De nos jours, avec cette réelle tendance à l’aseptisation (voire « disneyisation ») du graffiti dont la responsabilité pourrait être partagée pêle mêle entre artistes, médias, institutions et galeries, on fini par oublier que ce sport extrême qu’est le graffiti vandal est en grande partie pratiqué par des gus pas souvent recommandables. Milieu brutal au demeurant, le vandalisme qu’il se pratique sur trains, métros ou dans la rue, véhicule son lot d’emmerdes liés à sa pratique : dépouilles, mauvaises rencontres, rivalités, entourage marginalisé et drogues plus ou moins dures pour certains…

C’est cette facette obscure et néanmoins fascinante que le compte instagram Run your Pockets met en évidence. Tel un véritable inventaire, le photographe derrière ce compte demande à des writers d’horizons différents de vider leur poches afin d’en shooter leur contenu. Les photos sont livrées en version originale, c’est à dire sans légendes. Certains indices apparaissent parfois sur des clichés laissant entrevoir ou deviner l’identité du possesseurs de certains objets. A en juger le nombre important de poings américains, de flingues et de lames, force est de constater qu’il règne dans ce milieu une certaine violence. Le style a son importance, mais la réputation l’est encore plus!

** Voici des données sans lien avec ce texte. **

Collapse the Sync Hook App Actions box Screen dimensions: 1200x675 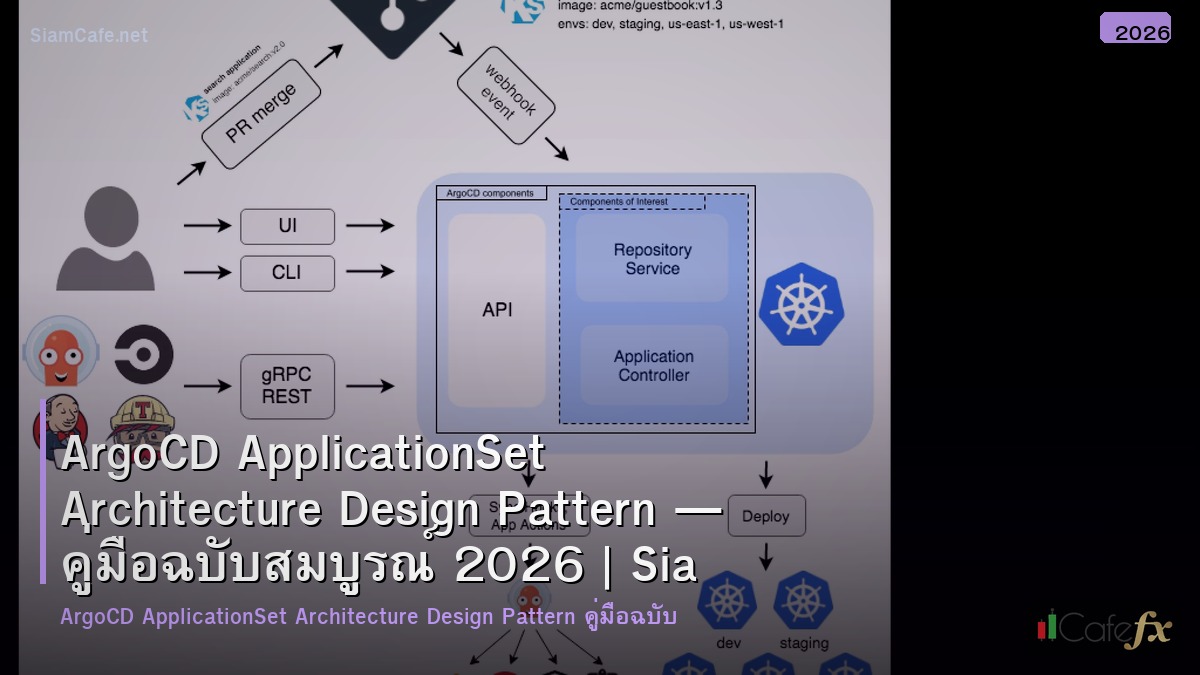tap(530, 516)
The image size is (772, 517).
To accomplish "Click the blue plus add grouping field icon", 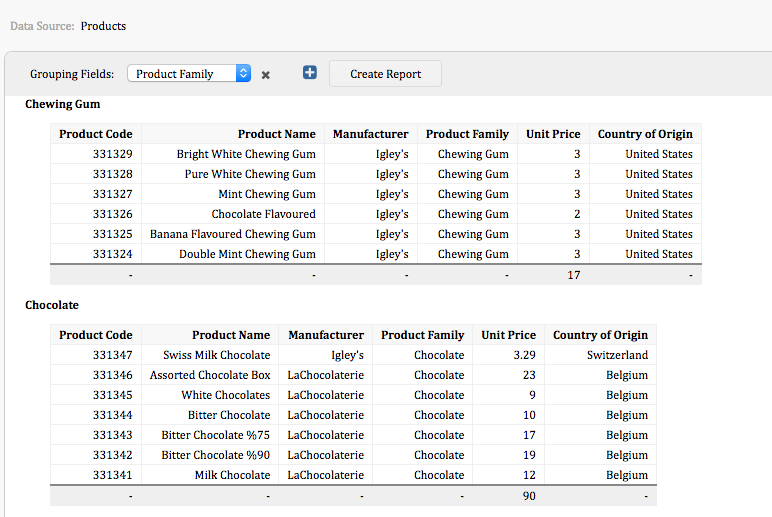I will 310,73.
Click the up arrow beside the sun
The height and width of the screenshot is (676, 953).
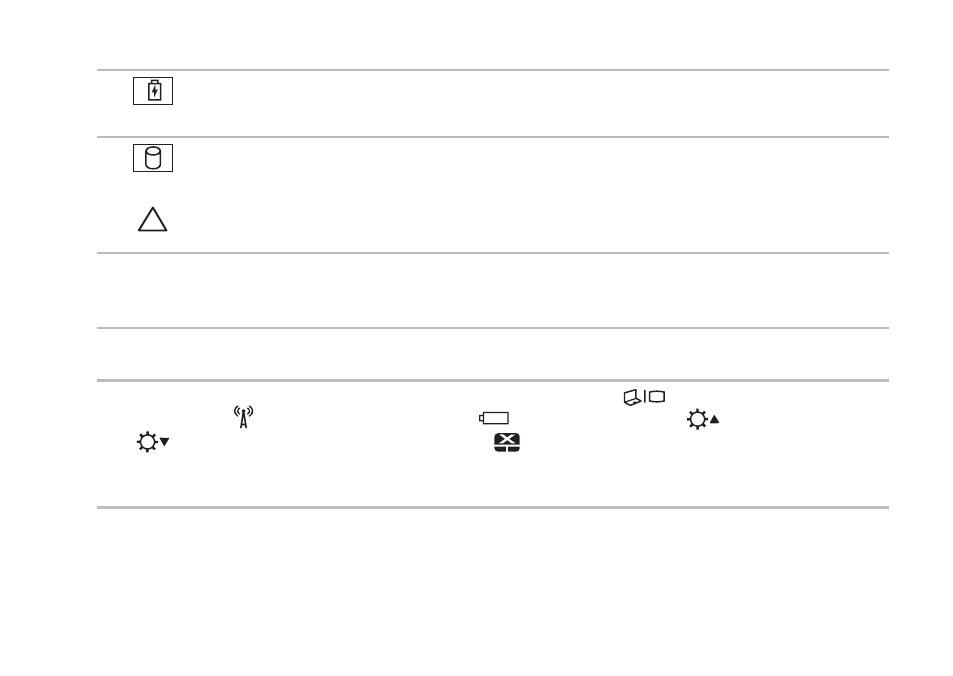click(715, 419)
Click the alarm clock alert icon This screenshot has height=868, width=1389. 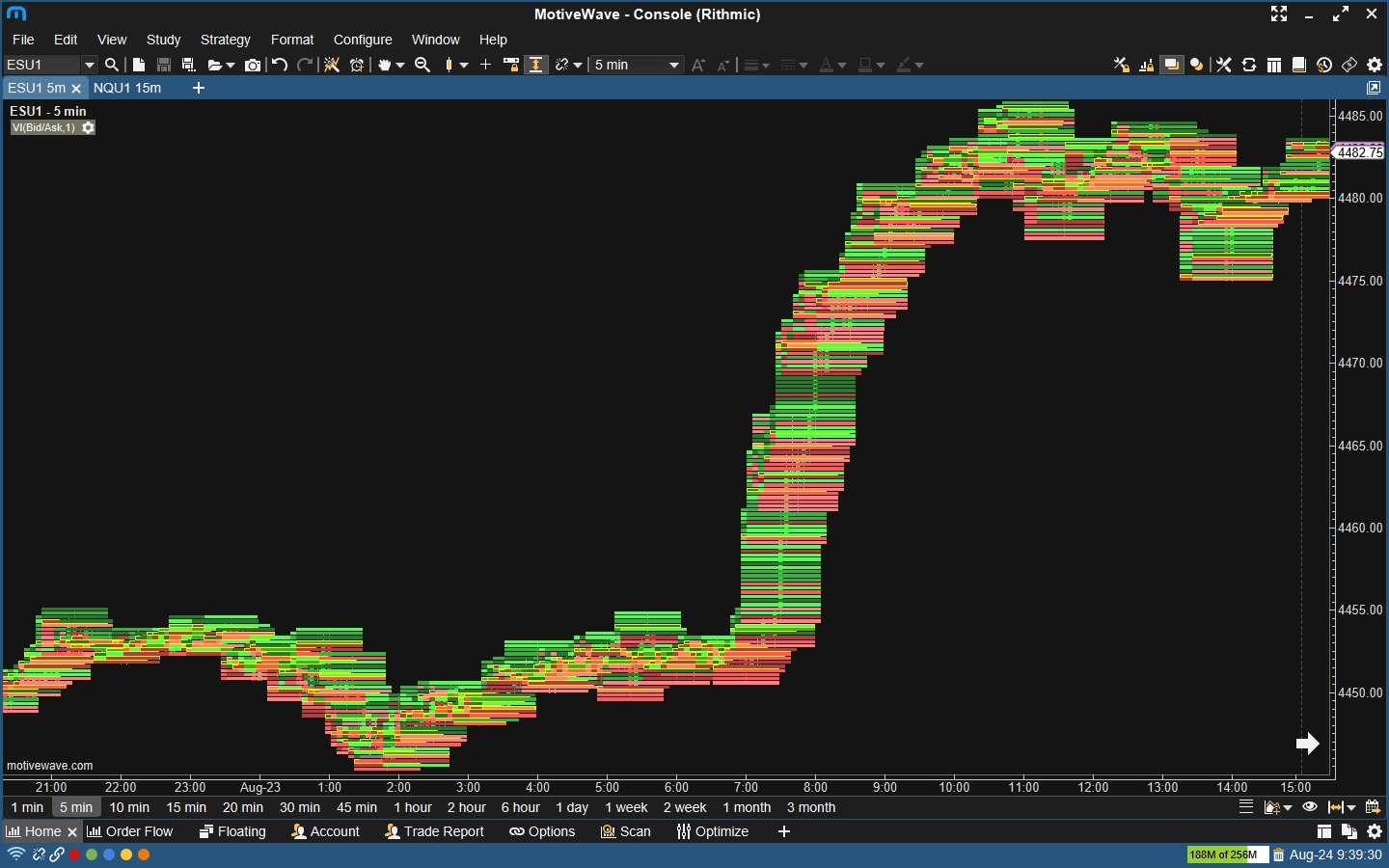point(357,65)
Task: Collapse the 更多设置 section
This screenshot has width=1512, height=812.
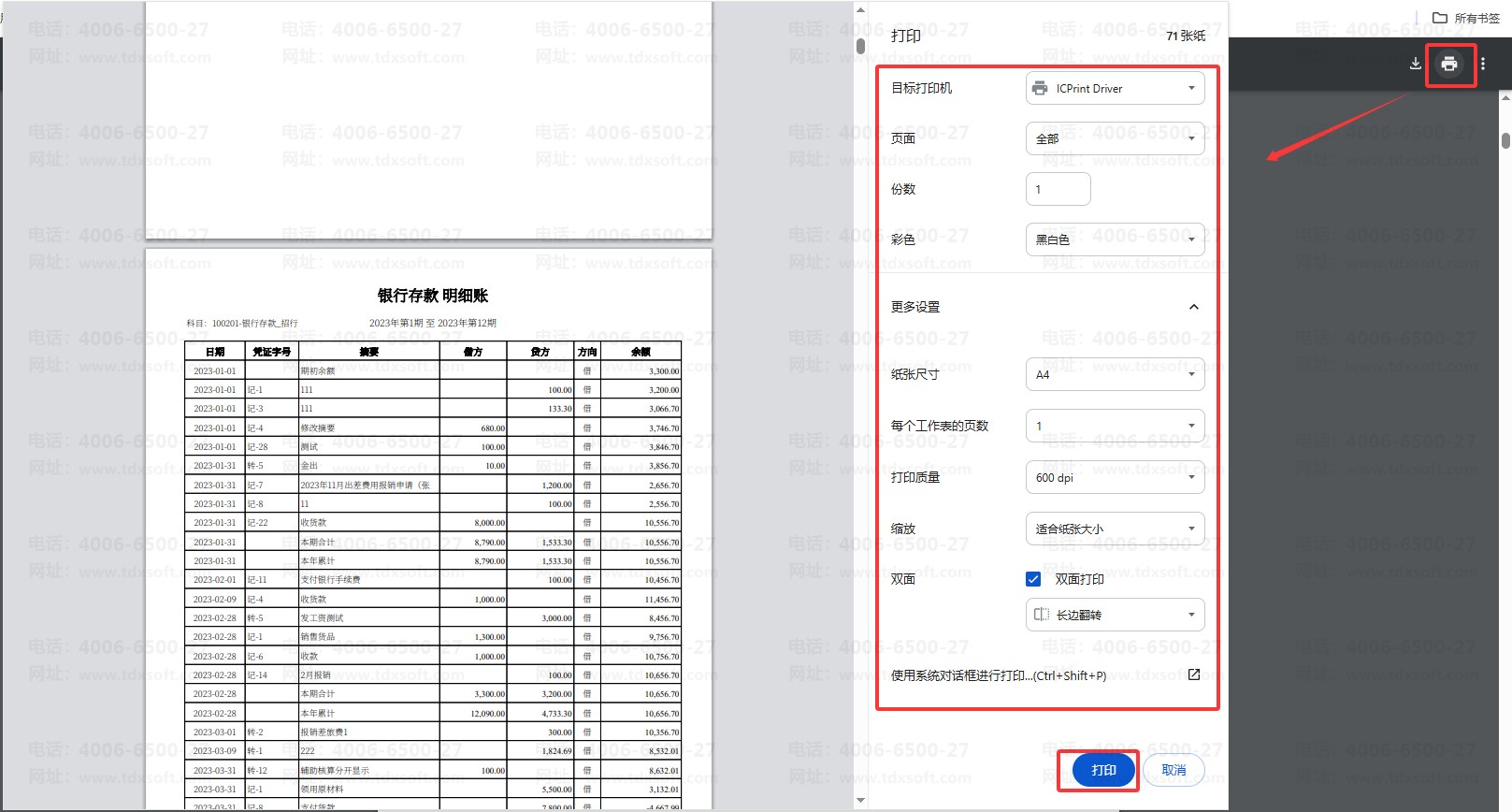Action: (x=1193, y=307)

Certaines photos semblent dater un peu. Il suffit de regarder certains modèles de mobiles franchement dépassés. D’ailleurs l’authenticité de certaines photos peut être mise en doute. Comme le souligne le site All City : « Certains writers semblent avoir des poches beaucoup plus grandes que d’autres, on peut évidemment questionner la mise en scène de certaines photos… ». Cela ne fait aucun doute. Même si le caractère violent de certains n’est plus à prouver (on a de beaux bestiaux chez nous aussi, d’ailleurs), il parait évident que certains par le biais de ces photos fassent dans la démonstration de force du genre : « don’t fuck with me! » On vous laisse juger.